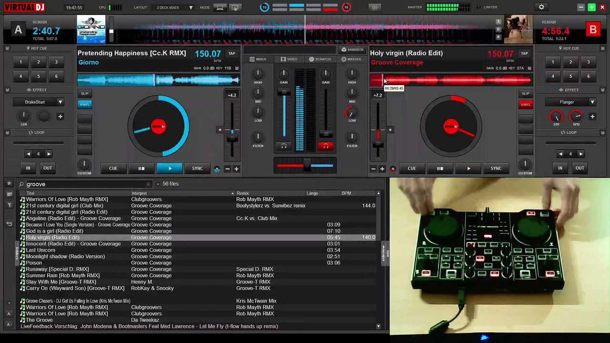Click the search magnifier icon in browser
Image resolution: width=610 pixels, height=343 pixels.
coord(21,184)
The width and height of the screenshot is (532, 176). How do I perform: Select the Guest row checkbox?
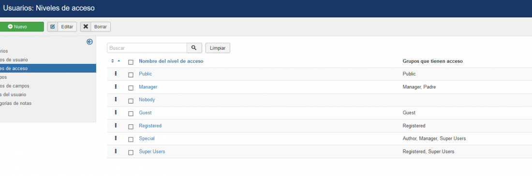[131, 114]
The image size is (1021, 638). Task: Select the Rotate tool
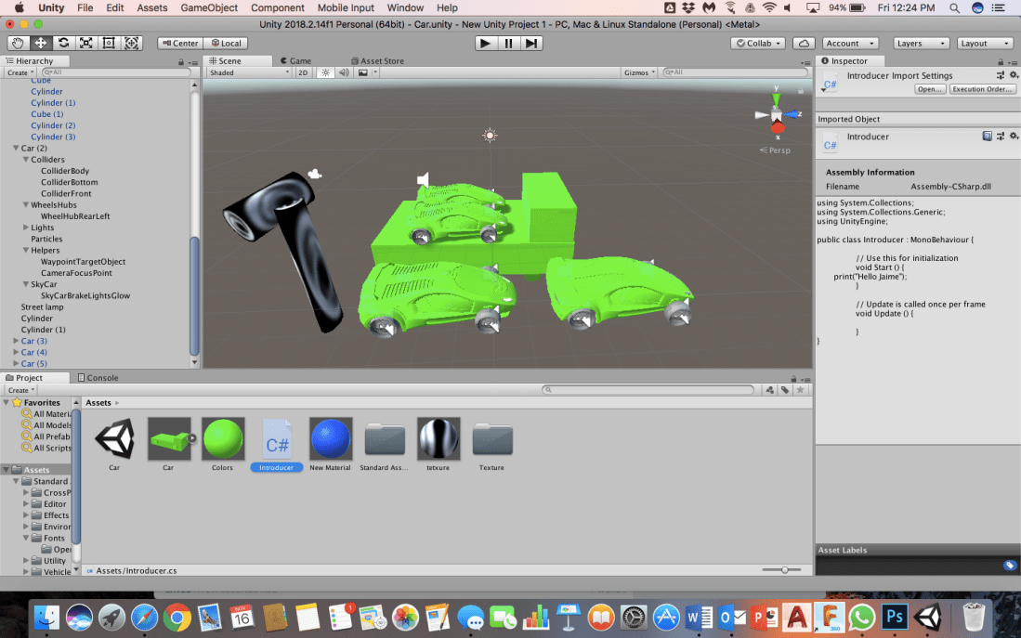[x=63, y=43]
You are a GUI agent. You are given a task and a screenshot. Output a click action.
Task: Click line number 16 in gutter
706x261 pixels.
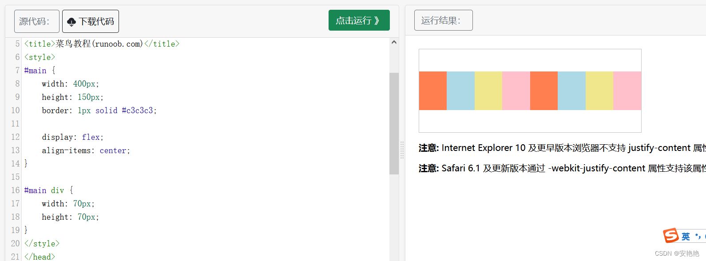click(x=15, y=190)
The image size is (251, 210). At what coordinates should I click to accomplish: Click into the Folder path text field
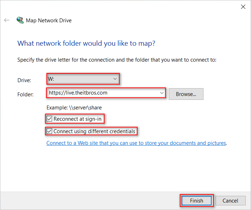point(103,93)
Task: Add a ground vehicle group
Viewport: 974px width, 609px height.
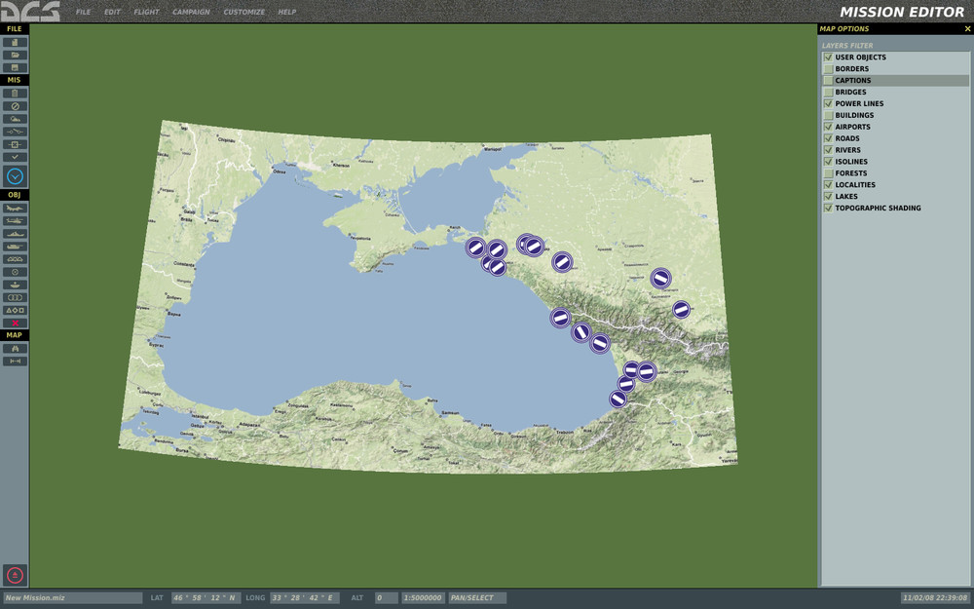Action: [x=14, y=247]
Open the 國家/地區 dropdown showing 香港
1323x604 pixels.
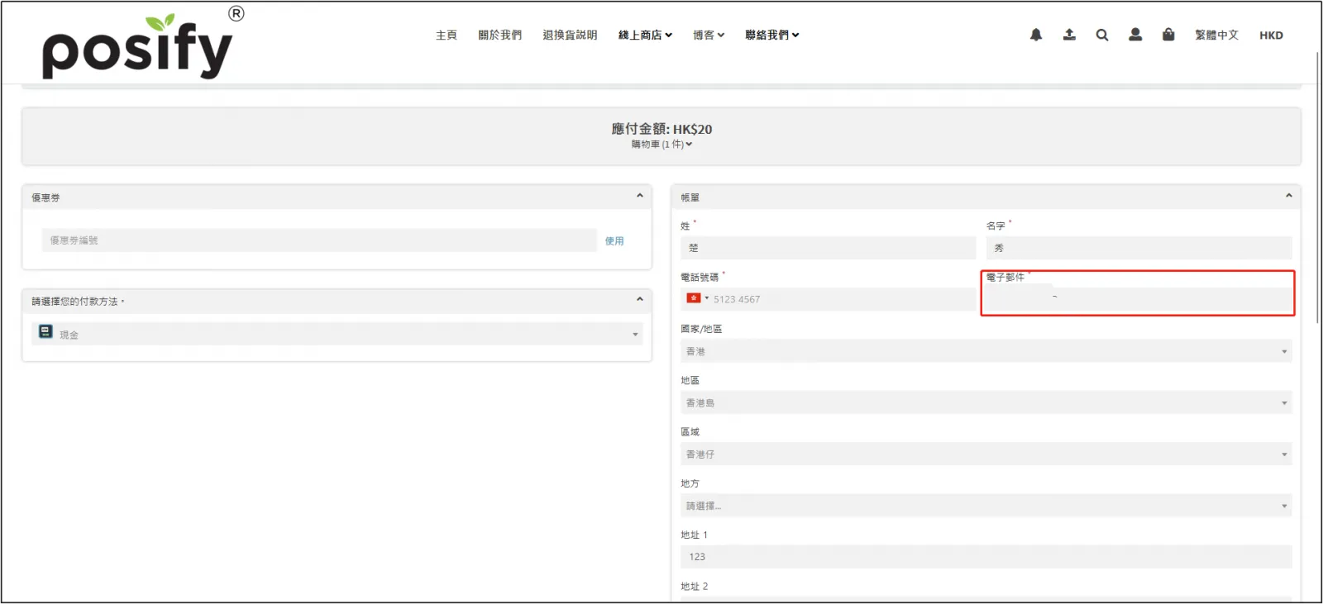click(986, 351)
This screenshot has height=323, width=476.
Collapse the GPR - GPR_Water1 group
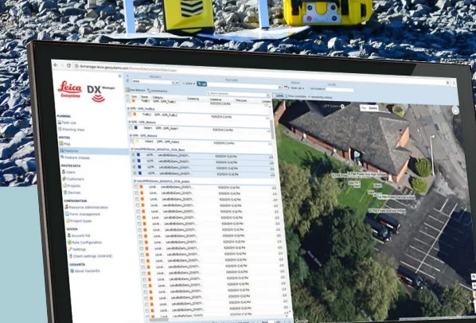click(x=129, y=122)
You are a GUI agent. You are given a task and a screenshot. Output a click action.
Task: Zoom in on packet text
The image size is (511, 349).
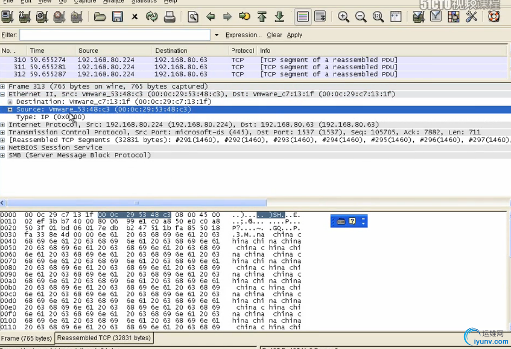click(x=343, y=17)
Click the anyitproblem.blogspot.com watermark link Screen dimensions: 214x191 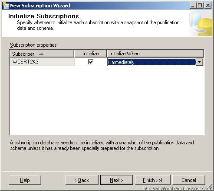(x=177, y=188)
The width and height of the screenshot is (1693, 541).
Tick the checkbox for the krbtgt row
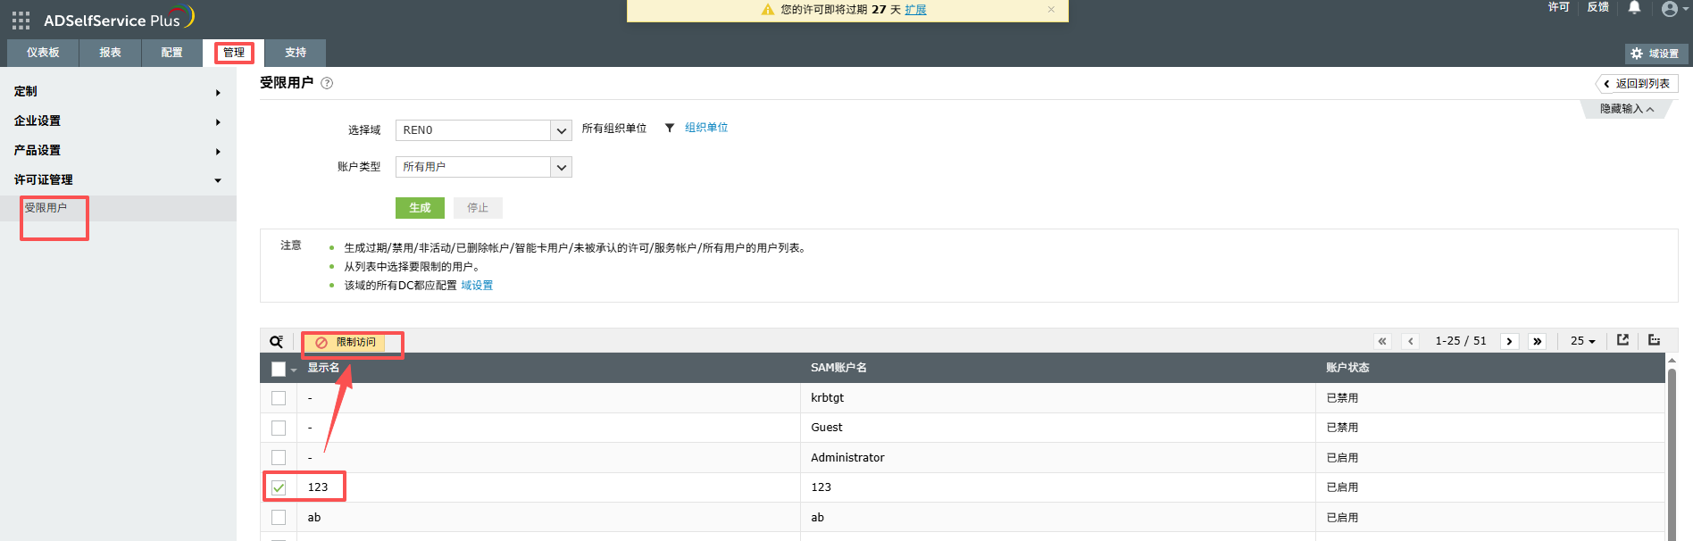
_ _ _
Only the lines starting at the one that holds "The width and height of the screenshot is (1693, 541)." and ending at the last line of the data belong in your answer. Please set them down exactly and omit the pictures.

EXERCISE RESPONSE |
The width and height of the screenshot is (1693, 541).
Tick the checkbox for the krbtgt row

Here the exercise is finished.